OPERATOR: Good morning. My name is Kizzie (ph), and I will be your conference facilitator today. At this time, I would like to welcome everyone to the Larscom, VINA Technologies merger (ph) announcement conference call. All lines have been placed on mute to prevent any background noise. After the speaker’s remarks, there will be a question and answer period. If you would like to ask a question during this time, simply press star then the number one on your telephone keypad. If you would like to withdraw your question, press the pound key. At this time, I would like to introduce Mr. Dan Scharre, President and CEO of Larscom and Mr. Mike West, Chairman and CEO of VINA Technologies. Thank you. You may begin your conference.

DAN SCHARRE: Thank you, Kizzie (ph). Good morning everyone, and thank you for joining us today. I would first like to start with a legal reminder that during the course of this conference call we will discuss our expectations and make projections or other forward looking statements regarding future events and the future financial performance and product plans of the companies. We wish to caution you that these statements and all other statements made by us on this call that are not historical facts are subject to a number of risks and uncertainties that may cause actual results to differ materially. We refer you to Larscom’s and VINA’s respective annual reports on Form 10-K for the year ended December 31, 2002, filed with the Securities and Exchange Commission and in particular, the section in Larscom’s report entitled Certain Factors Affecting Future Operating Results and in VINA’s report entitled Factors That May Affect Results for additional information on factors that could cause actual results to differ materially from our current expectations.
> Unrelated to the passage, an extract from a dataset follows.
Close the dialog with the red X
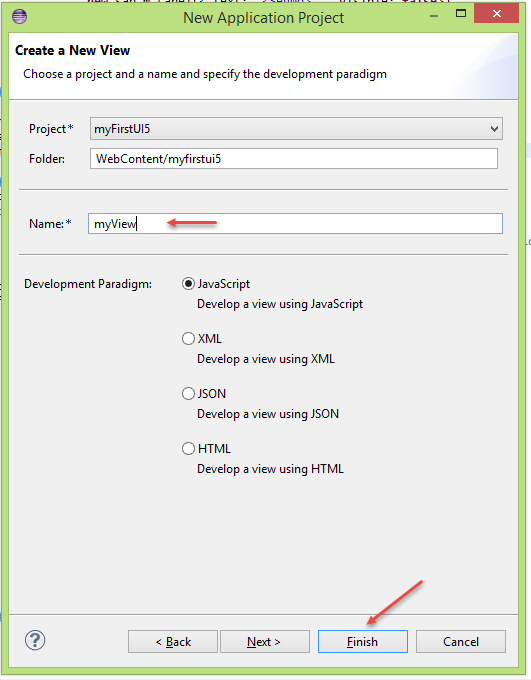The width and height of the screenshot is (531, 680). pos(496,13)
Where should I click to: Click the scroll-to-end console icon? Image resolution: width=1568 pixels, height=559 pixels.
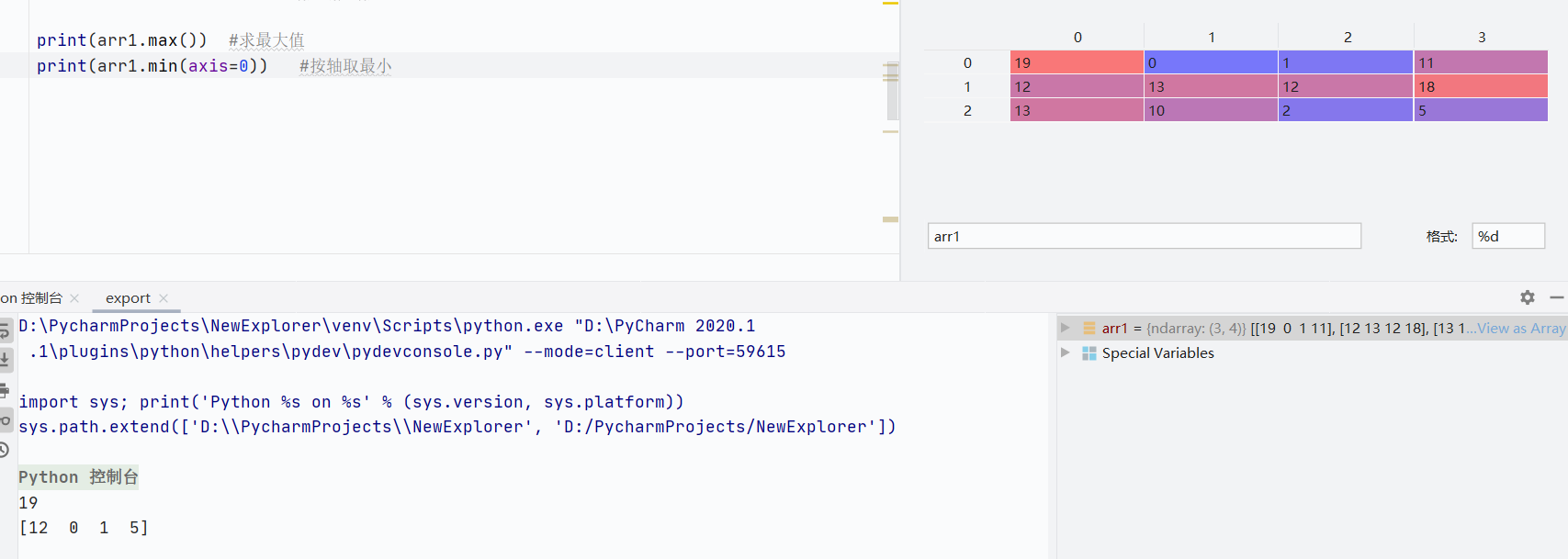[x=4, y=360]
With that taken care of, today we are announcing that Larscom and VINA Technologies have signed a definitive agreement to merge our two companies to create a leader in one of the more promising segments of the telecom market, enterprise broadband access. The

 


 

joint company will offer one of the industry’s broadest portfolios of broadband access equipment for the enterprise and carrier markets. The combined company will be in a stronger position with greater resources to develop and market the next generation of broadband access products. Completion of the merger, which is expected to occur in the second quarter of 2003, is subject to approval by the stockholders of both companies and other customary closing conditions.

This is a strategic merger of equals. The transaction is an equity only transaction in which the stockholders of Larscom will maintain approximately 53 percent of the equity and VINA approximately 47 percent. Larscom and VINA will merge in a stock for stock transaction, based on a fixed exchange ratio in which each VINA stockholder will receive .2659 shares of Larscom common stock for each VINA common share that they hold. This transaction has already been approved by both companies’ boards of directors. The resulting company, which will be known as Larscom, will be headquartered in the Silicon Valley. The combined company’s pro forma reported position at December 31, 2002, for cash, cash equivalents and short-term investments net of debt was $22.8 million, and pro forma combined revenues for 2002 were $48.6 million.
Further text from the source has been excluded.